The phase of high growth potential characterizes more than half the world's population: India, Egypt, and China (which have already grown immensely in recent generations), most preliterate peoples in Central Africa, parts of Central and South America, in fact most areas of the world relatively untouched by industrialization. Here death rates are so high that if birth rates were not also high the population would die out.

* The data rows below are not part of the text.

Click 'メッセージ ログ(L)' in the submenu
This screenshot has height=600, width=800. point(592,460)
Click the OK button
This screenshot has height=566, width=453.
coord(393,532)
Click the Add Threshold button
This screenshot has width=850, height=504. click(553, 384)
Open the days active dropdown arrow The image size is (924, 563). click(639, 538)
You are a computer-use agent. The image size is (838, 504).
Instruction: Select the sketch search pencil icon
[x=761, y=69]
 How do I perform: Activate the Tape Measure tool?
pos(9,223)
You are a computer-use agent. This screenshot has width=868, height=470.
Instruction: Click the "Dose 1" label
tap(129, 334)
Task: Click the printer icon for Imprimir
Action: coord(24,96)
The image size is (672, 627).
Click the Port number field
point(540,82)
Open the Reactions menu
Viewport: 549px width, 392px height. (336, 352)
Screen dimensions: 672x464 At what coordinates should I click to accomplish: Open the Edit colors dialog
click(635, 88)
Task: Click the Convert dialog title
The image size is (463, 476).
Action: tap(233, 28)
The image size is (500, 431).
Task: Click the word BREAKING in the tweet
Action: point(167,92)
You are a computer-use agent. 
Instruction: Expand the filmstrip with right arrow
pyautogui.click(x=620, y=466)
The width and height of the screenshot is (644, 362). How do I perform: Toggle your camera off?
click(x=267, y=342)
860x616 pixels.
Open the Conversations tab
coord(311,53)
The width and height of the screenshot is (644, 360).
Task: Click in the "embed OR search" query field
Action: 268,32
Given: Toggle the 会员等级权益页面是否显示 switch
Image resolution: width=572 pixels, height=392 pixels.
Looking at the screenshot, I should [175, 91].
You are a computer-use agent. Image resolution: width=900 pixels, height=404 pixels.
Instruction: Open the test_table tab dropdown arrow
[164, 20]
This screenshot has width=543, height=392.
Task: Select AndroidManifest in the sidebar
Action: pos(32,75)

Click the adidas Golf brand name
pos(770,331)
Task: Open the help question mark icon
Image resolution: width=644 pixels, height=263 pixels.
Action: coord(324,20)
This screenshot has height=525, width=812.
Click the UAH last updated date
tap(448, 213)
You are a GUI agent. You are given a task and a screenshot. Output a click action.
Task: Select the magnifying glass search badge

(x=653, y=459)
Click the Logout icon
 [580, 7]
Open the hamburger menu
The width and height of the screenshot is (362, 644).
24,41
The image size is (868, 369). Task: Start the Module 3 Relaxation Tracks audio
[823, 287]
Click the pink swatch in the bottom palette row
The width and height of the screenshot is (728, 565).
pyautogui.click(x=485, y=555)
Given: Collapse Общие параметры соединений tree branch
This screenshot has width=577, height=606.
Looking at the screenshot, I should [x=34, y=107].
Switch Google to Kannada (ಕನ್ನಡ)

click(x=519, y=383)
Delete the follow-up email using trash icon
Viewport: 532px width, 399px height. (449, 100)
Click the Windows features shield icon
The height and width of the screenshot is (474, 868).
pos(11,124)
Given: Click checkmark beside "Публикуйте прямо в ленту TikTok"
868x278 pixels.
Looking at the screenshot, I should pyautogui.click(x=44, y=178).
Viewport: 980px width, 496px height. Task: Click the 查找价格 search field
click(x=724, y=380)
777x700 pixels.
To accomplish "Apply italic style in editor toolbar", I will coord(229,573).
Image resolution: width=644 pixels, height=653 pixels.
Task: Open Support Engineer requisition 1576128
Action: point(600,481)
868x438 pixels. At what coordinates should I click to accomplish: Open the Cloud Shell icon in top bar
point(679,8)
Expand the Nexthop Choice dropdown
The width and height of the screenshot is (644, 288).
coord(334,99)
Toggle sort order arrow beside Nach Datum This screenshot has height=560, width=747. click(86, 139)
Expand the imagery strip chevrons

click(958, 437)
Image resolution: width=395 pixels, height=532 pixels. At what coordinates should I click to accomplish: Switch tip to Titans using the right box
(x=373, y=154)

Regions where the population is in this stage may be either sparsely populated, as are the areas occupied by many primitive tribes and parts of Central and South America; or they may be densely populated, as are India, China, and Egypt. In either case, the society achieves a Malthusian bargain with the limited food supply by killing off, in one way or another, some of the potential surplus of births over deaths--the enormous trap which, in Malthus' view, nature sets for man and which can be peaceably escaped only by prudent cultivation of the soil and prudent uncultivation of the species through the delay of marriage. Without the prevention of childbirth by means of marriage postponement or other contraceptive measures, the population must be limited by taking the life of living beings. And so societies have "invented" cannibalism, induced abortion, organized wars, made human sacrifice, and practiced infanticide (especially female) as means of avoiding periodic famine and epidemics.
Though this settling of accounts with the contradictory impulses of hunger and sex is accompanied often enough by upheaval and distress, these societies in the stage of high growth potential tend to be stable at least in the sense that their social practices, including the "crimes" that keep population down, are institutionalized and patterned. Generation after generation, people are born, are weeded out, and die to make room for others. The net rate of natural increase fluctuates within a broad range, though without showing any long-range tendency, as is true also of societies in the stage of incipient decline. But unlike the latter, the average life expectancy in the former is characteristically low: the population is heavily weighted on the side of the young, and generation replaces generation far more rapidly and less "efficiently" than in the societies of incipient population decline.
In viewing such a society we inevitably associate the relative stability of the man-land ratio, whether high or low, with the tenacity of custom and social structure. However, we must not equate stability of social structure over historical time with psychic stability in the life span of an individual: the latter may subjectively experience much violence and disorganization. In the last analysis, however, he learns to deal with life by adaptation, not by innovation. With certain exceptions conformity is largely given in the "self-evident" social situation. Of course nothing in human life is ever really self-evident; where it so appears it is because perceptions have been narrowed by cultural conditioning. As the precarious relation to the food supply is built into the going culture, it helps create a pattern of conventional conformity which is reflected in many, if not in all, societies in the stage of high growth potential.